== WHAT YOU ARE ASKED TO DO ==
Below are records. Copy every line with "checkbox" in it.

== SOURCE DATA ==
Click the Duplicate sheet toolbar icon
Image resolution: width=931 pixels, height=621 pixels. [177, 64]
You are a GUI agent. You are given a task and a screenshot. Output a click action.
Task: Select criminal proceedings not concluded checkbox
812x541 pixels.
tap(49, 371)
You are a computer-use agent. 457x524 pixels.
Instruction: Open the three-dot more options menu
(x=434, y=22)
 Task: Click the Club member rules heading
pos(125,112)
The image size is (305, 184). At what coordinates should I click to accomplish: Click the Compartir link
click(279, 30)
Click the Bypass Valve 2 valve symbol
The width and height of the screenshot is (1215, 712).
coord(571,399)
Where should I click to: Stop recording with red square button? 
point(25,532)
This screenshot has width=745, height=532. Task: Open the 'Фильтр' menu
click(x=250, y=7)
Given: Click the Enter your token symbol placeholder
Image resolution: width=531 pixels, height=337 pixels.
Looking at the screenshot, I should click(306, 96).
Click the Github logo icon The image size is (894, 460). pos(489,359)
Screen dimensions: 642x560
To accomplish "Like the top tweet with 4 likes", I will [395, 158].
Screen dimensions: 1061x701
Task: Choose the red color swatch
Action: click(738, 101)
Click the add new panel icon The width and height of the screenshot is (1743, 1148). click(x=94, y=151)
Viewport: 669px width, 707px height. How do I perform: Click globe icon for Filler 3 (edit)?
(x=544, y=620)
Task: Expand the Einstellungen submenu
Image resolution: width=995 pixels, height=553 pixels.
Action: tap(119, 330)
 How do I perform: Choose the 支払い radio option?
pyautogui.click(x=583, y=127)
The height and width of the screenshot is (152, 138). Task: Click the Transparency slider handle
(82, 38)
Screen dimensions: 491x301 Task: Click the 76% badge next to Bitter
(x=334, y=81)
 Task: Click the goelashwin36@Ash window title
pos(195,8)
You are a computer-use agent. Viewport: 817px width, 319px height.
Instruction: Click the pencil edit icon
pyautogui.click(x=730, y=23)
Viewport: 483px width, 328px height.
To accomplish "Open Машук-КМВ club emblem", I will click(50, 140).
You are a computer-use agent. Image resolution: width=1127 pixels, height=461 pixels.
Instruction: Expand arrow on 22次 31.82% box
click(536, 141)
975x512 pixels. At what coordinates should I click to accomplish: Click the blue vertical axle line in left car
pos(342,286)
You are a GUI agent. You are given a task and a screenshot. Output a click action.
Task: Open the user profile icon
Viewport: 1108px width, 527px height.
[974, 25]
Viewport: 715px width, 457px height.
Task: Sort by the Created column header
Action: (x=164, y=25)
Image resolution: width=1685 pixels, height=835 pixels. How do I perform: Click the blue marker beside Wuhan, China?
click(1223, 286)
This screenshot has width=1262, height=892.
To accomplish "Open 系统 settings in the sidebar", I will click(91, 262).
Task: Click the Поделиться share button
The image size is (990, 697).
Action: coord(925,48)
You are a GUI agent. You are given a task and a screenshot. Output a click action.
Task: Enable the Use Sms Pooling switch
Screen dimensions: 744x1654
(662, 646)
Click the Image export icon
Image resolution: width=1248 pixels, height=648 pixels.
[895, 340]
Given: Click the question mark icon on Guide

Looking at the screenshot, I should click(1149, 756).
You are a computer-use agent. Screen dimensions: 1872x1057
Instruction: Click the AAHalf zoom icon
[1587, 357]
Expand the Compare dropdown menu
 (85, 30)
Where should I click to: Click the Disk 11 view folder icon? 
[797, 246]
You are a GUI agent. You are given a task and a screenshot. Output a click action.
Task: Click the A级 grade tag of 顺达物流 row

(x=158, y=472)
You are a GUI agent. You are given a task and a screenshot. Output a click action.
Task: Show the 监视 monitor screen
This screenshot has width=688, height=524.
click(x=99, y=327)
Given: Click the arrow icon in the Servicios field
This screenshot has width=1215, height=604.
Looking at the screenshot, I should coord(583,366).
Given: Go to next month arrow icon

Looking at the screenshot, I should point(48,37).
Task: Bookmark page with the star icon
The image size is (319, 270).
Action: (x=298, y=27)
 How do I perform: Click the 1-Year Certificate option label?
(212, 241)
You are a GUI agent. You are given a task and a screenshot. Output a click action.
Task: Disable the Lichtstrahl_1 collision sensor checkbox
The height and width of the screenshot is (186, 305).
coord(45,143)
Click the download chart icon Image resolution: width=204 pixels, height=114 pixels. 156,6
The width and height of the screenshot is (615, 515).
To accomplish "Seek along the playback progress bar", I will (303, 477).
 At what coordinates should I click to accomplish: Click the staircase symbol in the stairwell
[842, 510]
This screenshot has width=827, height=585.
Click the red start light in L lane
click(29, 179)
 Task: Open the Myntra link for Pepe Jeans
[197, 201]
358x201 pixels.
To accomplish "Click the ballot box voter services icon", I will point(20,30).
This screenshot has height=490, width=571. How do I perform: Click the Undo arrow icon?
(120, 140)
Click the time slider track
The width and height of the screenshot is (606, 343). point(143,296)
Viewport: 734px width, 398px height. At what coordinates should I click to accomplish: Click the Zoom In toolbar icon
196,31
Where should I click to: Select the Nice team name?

== RESULT OF THE EXERCISE ==
Task: Select criminal proceedings not concluded checkbox
Task: Disable the Lichtstrahl_1 collision sensor checkbox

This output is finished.